# [Instructions to follow]
From the first line of the data below through the line holding "You are a computer-use agent. The image size is (1600, 900).", write out each line exactly as it stands.

# [The data]
---

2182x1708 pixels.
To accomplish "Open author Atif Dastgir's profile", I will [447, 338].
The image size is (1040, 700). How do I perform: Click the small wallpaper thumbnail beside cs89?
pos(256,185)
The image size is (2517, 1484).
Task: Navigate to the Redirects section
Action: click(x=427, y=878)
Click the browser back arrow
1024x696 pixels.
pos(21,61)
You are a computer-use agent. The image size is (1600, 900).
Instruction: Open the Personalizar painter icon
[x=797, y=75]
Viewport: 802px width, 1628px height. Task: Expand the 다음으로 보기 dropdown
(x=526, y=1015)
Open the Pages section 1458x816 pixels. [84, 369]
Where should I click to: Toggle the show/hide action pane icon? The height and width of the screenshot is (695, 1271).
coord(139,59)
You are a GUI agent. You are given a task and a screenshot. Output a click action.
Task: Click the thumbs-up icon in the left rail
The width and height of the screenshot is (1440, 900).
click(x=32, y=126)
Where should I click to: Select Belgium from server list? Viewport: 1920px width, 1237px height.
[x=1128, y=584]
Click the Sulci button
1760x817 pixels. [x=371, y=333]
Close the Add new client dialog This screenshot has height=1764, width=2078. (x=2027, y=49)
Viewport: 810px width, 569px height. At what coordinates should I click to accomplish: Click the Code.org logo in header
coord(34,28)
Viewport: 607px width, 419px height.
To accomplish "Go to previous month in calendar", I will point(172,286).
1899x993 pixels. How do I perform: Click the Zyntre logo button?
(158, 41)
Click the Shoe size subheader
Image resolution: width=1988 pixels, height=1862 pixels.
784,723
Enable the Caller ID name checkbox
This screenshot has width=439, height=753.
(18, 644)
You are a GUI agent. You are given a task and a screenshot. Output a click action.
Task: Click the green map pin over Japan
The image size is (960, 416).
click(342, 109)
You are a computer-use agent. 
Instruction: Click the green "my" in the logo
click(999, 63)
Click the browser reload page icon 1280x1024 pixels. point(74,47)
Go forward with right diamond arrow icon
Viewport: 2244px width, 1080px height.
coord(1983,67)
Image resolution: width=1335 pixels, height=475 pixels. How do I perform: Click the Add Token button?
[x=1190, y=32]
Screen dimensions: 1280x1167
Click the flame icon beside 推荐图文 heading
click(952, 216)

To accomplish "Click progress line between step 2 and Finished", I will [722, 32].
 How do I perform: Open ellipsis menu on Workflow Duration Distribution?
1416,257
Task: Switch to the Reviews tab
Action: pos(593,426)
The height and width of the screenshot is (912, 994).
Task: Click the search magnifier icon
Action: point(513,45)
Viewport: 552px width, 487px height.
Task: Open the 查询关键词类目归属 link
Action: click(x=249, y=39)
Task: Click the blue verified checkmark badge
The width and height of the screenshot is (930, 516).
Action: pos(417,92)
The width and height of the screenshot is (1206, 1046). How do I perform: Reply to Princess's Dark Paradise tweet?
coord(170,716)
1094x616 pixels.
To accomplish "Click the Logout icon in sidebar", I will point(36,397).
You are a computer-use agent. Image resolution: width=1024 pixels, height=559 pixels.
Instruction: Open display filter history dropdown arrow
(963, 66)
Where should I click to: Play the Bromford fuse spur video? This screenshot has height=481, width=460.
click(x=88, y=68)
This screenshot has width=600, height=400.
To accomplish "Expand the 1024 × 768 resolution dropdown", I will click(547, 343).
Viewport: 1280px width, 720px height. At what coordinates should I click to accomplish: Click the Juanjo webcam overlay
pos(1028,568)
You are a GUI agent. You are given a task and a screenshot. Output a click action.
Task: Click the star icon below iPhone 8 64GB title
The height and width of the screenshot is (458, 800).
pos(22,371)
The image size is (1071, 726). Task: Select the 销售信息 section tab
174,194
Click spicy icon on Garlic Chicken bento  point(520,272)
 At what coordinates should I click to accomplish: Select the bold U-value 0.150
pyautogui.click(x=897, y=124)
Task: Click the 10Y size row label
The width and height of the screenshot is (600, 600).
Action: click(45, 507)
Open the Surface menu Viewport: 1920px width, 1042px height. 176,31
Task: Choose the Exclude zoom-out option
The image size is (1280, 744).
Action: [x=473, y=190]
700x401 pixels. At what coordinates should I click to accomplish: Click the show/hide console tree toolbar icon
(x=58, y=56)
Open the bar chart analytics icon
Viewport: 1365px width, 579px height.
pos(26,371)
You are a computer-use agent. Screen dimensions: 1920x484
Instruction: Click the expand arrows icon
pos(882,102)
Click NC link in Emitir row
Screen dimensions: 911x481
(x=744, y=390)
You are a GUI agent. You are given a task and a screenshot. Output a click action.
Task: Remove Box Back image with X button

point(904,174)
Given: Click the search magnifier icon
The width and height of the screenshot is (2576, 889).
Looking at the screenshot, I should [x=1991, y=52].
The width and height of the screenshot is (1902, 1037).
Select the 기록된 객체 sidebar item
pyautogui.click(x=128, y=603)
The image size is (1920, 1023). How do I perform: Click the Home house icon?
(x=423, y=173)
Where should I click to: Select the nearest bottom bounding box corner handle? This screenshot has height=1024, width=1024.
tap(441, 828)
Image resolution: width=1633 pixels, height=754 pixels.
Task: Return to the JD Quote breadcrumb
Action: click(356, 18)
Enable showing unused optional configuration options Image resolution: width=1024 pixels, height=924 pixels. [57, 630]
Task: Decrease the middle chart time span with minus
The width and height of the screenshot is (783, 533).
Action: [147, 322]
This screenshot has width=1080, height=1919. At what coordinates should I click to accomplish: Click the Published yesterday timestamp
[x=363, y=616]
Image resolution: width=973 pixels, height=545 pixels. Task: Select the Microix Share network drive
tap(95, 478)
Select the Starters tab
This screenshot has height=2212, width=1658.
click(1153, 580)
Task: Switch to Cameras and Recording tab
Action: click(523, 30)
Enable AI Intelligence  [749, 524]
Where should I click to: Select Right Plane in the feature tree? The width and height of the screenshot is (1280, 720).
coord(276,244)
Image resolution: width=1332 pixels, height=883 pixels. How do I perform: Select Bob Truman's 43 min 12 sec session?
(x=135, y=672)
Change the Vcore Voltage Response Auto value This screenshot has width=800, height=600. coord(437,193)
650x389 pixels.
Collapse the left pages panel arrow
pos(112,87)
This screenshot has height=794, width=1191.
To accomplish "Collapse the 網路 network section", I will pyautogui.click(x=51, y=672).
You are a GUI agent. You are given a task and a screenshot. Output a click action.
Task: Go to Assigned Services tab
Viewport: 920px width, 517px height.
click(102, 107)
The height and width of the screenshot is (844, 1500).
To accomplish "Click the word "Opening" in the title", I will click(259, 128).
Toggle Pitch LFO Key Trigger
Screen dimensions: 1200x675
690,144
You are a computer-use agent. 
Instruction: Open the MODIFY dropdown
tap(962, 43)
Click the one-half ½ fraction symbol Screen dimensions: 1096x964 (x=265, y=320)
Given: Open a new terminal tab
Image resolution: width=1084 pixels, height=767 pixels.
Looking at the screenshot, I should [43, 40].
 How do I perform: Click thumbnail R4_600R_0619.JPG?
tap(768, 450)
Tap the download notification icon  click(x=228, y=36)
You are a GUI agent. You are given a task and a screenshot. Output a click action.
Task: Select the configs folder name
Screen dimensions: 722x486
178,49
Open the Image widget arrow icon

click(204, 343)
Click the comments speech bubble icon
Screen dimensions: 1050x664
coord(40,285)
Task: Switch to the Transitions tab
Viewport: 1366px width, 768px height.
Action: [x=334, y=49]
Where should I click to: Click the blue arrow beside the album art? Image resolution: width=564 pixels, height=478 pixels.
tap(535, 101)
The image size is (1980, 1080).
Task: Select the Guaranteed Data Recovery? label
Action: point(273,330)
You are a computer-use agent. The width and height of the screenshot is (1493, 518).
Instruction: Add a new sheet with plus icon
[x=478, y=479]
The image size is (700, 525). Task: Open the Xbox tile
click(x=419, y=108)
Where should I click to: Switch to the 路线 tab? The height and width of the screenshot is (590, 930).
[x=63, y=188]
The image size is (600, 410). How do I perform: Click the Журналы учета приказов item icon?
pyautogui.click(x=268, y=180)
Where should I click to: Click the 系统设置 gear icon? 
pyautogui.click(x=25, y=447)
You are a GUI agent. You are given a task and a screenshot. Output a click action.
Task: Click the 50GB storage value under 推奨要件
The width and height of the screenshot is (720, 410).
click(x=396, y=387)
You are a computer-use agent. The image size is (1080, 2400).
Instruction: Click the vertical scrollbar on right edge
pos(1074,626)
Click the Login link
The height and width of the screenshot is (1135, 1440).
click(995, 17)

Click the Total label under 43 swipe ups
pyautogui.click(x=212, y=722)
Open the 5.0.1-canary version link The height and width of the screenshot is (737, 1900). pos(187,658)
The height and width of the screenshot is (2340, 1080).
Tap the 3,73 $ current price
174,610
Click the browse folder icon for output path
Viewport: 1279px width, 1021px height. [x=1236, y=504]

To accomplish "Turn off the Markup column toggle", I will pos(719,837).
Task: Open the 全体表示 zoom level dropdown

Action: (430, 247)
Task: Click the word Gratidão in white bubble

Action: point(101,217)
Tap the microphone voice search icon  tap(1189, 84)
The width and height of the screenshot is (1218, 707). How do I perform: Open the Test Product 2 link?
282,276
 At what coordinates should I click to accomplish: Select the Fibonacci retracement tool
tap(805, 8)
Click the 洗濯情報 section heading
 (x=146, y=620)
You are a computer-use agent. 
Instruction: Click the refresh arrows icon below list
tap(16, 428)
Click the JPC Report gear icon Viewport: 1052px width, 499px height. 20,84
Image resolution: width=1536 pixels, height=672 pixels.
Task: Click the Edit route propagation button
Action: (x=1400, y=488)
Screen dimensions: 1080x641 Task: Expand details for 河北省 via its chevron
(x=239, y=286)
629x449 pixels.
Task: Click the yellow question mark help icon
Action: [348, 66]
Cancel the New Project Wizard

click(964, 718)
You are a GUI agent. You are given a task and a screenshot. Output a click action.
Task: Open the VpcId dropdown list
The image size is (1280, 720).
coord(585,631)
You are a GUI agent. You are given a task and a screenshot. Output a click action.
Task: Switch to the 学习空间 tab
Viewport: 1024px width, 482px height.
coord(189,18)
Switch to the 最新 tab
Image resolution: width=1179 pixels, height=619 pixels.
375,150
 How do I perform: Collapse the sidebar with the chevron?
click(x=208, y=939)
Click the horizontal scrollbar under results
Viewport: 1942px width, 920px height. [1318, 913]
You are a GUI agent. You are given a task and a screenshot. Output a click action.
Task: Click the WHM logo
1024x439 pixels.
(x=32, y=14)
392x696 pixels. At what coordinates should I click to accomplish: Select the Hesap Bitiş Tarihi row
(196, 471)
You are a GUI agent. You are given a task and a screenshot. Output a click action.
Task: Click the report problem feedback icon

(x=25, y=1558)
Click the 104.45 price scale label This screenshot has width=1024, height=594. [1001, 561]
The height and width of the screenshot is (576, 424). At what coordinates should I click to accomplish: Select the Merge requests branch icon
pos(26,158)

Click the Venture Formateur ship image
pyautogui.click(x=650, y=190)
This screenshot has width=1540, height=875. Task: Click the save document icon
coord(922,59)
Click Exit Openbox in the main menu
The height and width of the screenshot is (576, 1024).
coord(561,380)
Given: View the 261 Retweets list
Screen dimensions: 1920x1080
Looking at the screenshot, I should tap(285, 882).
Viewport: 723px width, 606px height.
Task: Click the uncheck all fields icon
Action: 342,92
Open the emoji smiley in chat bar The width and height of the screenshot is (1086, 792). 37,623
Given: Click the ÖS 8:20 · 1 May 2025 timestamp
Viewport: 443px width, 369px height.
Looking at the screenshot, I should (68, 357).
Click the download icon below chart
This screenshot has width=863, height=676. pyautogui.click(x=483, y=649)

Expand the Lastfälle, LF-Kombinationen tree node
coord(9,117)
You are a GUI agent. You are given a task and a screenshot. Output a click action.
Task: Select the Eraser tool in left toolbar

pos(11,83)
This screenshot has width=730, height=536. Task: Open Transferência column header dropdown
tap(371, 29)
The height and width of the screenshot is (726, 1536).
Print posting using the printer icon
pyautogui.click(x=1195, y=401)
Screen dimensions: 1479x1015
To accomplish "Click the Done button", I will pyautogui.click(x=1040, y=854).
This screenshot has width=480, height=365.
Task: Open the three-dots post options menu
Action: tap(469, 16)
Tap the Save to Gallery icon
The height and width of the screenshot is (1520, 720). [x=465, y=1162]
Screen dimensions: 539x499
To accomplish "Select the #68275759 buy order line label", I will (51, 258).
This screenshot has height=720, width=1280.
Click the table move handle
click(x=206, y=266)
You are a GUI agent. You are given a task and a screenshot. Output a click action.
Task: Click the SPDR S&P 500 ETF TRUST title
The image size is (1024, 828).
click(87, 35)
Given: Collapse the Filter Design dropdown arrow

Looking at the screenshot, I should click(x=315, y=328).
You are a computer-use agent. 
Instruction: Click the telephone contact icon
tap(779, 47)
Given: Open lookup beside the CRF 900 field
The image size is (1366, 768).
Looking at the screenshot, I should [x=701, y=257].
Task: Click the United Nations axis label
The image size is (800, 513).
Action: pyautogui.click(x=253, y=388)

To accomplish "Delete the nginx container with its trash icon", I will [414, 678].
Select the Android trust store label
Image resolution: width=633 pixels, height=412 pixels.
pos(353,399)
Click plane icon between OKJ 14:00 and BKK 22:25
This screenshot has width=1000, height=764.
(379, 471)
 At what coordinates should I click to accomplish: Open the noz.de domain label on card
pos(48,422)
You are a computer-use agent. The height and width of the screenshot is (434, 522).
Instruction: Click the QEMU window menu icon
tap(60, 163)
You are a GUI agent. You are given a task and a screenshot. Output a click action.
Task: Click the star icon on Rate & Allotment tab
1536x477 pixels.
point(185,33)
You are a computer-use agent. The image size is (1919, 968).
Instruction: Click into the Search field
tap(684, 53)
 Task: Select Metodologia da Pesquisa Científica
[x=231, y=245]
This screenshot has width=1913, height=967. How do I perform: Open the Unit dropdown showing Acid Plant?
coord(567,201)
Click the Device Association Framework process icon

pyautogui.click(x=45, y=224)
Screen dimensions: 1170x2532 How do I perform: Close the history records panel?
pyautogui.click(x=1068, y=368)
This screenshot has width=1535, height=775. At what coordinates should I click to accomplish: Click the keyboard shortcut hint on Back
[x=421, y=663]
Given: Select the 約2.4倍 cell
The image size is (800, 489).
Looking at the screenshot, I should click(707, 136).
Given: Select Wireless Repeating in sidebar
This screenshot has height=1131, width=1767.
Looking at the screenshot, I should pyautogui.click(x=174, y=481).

---

# [Task solution]
2182x1708 pixels.
To accomplish "Open author Atif Dastgir's profile", I will [447, 338].
The image size is (1040, 700). How do I perform: Click the small wallpaper thumbnail beside cs89?
pos(256,185)
The image size is (2517, 1484).
Task: Navigate to the Redirects section
Action: click(x=427, y=878)
Click the browser back arrow
1024x696 pixels.
pos(21,61)
You are a computer-use agent. The image size is (1600, 900).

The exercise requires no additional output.